▶ **PETUNJUK DAN KETENTUAN**
Ringkaslah teks tentang pebasket Afro-Amerika dan Black History Month dalam dua kalimat.

▶ **BLOK TEKS**
_ _ _ _ _ _ _

IBL

Menapak Jejak Pebasket Afro-Amerika dalam Peringatan Black History Month

Introduksi

Amerika Serikat memiliki sejarah panjang yang melibatkan warga keturunan Afro-Amerika dalam kisahnya. Pada Februari setiap tahunnya, Amerika Serikat memperingati Black History Month untuk mengingat kembali tokoh-tokoh dan momen besar orang-orang kulit hitam. Upaya itu dilakukan untuk mengingatkan kembali betapa panjang dan hebat perjuangan mereka dalam persoalan kesetaraan ras dan hak asasi manusia.

Tidak terkecuali NBA, liga bola basket paling terkenal seantero dunia itu juga ikut memperingatinya. Elemen-elemen penting dalam sejarah Afro-Amerika seringkali tampil di saat-saat ini, entah lewat pernak-pernik seperti kaus maupun sepatu. Para pemainnya tampak hadir dengan semangat yang sama: pelajaran tentang kesetaraan (equality).

Dengan semangat itu, Mainbasket menggali kisah-kisah pemain keturunan Afrika dan menghadirkannya dalam enam tulisan. Kami mendefinisikan semangat kesetaraan secara luas untuk memaknai kisah-kisah inspiratif dari para pemain NBA keturunan Afrika.

_ _ _ _ _ _ _

Catatan dari sebuah koleksi
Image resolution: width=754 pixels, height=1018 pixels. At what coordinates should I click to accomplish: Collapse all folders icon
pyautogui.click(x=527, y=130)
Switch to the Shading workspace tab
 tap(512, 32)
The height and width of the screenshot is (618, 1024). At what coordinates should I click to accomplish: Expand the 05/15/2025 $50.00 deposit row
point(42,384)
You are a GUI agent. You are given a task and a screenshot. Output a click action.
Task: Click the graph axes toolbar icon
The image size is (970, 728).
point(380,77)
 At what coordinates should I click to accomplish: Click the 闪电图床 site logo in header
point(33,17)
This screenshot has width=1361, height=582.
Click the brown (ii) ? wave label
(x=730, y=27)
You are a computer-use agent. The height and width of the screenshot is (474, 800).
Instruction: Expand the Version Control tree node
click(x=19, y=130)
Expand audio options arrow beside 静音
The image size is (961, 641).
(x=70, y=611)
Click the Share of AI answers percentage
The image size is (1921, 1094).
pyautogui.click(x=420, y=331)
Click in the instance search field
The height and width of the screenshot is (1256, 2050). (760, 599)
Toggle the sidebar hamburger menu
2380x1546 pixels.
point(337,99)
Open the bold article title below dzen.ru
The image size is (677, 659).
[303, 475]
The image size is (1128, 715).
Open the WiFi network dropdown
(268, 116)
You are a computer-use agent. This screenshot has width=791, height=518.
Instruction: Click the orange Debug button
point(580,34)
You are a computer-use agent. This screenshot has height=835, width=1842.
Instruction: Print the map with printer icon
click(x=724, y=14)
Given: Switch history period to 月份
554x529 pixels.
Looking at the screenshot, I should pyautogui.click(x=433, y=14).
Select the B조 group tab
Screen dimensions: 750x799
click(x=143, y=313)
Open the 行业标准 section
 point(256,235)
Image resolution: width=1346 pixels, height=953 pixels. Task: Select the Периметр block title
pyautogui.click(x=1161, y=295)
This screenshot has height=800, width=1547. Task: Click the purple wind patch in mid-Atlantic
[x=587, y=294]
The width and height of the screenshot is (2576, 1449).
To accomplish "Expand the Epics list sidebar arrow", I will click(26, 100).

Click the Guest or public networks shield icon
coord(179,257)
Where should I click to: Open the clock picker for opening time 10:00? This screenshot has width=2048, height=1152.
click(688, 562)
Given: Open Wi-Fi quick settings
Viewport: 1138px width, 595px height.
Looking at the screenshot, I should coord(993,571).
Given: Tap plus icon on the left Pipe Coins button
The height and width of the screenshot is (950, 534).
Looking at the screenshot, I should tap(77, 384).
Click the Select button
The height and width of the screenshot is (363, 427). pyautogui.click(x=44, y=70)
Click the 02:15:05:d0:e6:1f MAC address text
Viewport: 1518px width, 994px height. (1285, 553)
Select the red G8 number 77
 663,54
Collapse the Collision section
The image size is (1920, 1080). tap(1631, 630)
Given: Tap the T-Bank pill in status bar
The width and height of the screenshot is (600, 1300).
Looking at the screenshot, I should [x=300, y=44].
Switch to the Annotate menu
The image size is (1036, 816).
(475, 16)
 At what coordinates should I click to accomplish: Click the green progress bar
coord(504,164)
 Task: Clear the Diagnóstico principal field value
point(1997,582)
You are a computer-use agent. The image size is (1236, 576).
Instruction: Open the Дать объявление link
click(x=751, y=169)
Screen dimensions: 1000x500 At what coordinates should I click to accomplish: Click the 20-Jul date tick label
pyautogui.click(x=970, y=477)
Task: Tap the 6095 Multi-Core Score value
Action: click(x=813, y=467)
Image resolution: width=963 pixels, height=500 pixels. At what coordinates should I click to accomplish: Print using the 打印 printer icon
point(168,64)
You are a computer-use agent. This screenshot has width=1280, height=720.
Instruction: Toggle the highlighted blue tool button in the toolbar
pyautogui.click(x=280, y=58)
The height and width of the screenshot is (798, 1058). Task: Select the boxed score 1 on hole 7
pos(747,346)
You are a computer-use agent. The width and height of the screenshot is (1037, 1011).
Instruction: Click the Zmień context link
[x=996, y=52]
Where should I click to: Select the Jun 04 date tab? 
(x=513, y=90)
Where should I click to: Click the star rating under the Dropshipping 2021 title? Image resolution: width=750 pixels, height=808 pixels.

_ _ _ _ _ _ _

▶ **HASIL**
Setiap Februari, Amerika Serikat memperingati Black History Month untuk mengenang tokoh dan momen besar orang kulit hitam serta perjuangan mereka dalam persoalan kesetaraan ras dan hak asasi manusia, dan NBA ikut memperingatinya, antara lain lewat kaus dan sepatu. Dengan semangat kesetaraan itu, Mainbasket menggali kisah para pemain NBA keturunan Afrika dan menyajikannya dalam enam tulisan.